This report on the findings of an examination is here presented for informational purposes only and is not to be construed as legal opinion or advice. The reader is advised to consult a competent legal professional in connection with the use of its contents..
The borrower is strongly advised to consult his/her loan servicer for any adverse findings that may be discovered in an examination of his/her loan modification agreement.
The Home Affordable Modification Agreement that is the subject of this examination was among the documents that were presented for chain of title examination on May 3, 2023. This report and the accompanying Amortization Spreadsheet were prepared on May 16, 2023.
SUMMARY
1. The subject loan was granted by Great American Mortgage Corp. on March 9, 2006 for
$268,000.00. The promissory note was not presented in the chain of title examination. The
term and interest rate are unknown.
2. The loan was modified with JP Morgan Chase Bank, NA effective August 1, 2013 for
$344,280.45 for 480 months with interest fixed at 4.000% p.a.
3.The lender has charged the borrowers twice for interest for the period July 1 to 31, 2013
which amounted to $1,147.60; first, by compounding it with the new principal balance as of
August 1, 2013 and again, by making it a part of the first installment that was due also on
August 1, 2013.
4. There was a gap of more than seven years between the granting of the original loan and
the loan modification, yet the balance of the modified loan represents an increase of
$76,280.45 or 28% over the original loan.

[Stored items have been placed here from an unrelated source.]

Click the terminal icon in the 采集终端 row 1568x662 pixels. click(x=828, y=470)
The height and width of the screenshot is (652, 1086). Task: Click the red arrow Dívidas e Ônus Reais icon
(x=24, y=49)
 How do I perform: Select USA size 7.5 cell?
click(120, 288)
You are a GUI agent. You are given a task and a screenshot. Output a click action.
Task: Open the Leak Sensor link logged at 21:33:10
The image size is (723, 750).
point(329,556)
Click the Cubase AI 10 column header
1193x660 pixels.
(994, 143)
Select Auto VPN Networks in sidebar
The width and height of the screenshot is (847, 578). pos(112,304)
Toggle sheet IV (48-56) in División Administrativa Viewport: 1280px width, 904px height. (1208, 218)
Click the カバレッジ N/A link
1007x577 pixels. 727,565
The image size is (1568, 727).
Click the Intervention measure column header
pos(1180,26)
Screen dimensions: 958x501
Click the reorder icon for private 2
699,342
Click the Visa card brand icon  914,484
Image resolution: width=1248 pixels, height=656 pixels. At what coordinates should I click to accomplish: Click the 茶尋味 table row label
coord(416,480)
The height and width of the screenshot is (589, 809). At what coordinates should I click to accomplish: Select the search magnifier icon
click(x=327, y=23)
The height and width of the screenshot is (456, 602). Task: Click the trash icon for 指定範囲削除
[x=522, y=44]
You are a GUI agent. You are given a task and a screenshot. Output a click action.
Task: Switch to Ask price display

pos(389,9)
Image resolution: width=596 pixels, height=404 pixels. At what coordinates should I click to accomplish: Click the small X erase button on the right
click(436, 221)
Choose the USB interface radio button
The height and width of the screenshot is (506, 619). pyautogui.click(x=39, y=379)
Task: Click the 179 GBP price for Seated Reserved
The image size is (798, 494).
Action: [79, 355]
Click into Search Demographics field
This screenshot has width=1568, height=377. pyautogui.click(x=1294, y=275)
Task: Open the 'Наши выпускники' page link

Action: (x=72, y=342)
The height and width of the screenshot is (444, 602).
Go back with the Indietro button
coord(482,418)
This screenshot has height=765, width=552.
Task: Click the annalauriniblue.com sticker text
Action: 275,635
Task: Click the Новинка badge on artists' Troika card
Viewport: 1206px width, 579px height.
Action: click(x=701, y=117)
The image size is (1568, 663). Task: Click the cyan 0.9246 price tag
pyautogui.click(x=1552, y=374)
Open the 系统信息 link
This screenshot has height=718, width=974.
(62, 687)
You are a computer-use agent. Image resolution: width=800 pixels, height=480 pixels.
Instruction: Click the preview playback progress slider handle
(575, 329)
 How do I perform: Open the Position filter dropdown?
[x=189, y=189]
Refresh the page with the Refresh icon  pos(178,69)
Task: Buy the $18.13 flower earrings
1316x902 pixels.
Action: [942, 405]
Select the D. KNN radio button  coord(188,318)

The balance of the loan prior to the modification is not stated in the agreement. It is
understood that the increase represents interest and other amounts capitalized as of
August 1, 2013.
A detailed accounting of the unpaid and deferred interest, fees, escrow advances and other
costs that were added to the loan balance in order to arrive at the modified loan balance
was not part of or attached to this agreement.
5. The total amount that the borrowers will have to pay under the modification agreement is
$692,662.42.40 or 201% of the modified principal balance. This is not disclosed in the
agreement.
6. The agreement contains a provision that signifies that this loan transaction does not
partake of the nature of a new loan or a refinancing which is believed to be the basis for
the lender for not furnishing the borrowers a disclosure statement under the Truth-in-
Lending Act.
No explanation was found as to why a loan transaction that is not a refinance and which
only involves a reduction in annual percentage rate does not fall within the scope of the
purpose of the law which is to “promote the informed use of consumer credit by requiring
disclosures about its terms and cost.”
The findings in this examination are not included in the Summary of Findings.
MAIN REPORT
Premises
The subject loan was granted on March 9, 2006 by Great American Mortgage Corp. for $268,000.00. The promissory note was not presented in the chain of title examination. The original term and maturity date and interest rate are unknown.
The borrowers entered into a Loan Modification Agreement with JP Morgan Chase Bank, NA that took effect on August 1, 2013. The modified amount is $344,280.45 and the term is 480 months. The maturity date is July 1, 2053. The modified amount is levied interest at 4.000% p.a. for the entire term of the agreement. Monthly payment for principal and interest is $14,438.88.
The mortgaged property is in Staten Island, New York. This agreement was recorded in Richmond County on May 27, 2015.
It could not be ascertained if the promissory note has been endorsed. The Mortgage has been assigned six times. The sixth assignment shows that the Mortgage is now owned by Legacy Mortgage Asset Trust 2020-GS5 with US Bank, NA as Owner Trustee.
Basic Features
The parts of the agreement that contain provisions relevant to this audit are reproduced below.
Section 1 of the agreement states that the modification effectivity date is August 1, 2013. The Unpaid Principal Balance is $344,280.45. This includes unpaid amounts loaned to the borrower plus any interest and other amounts capitalized.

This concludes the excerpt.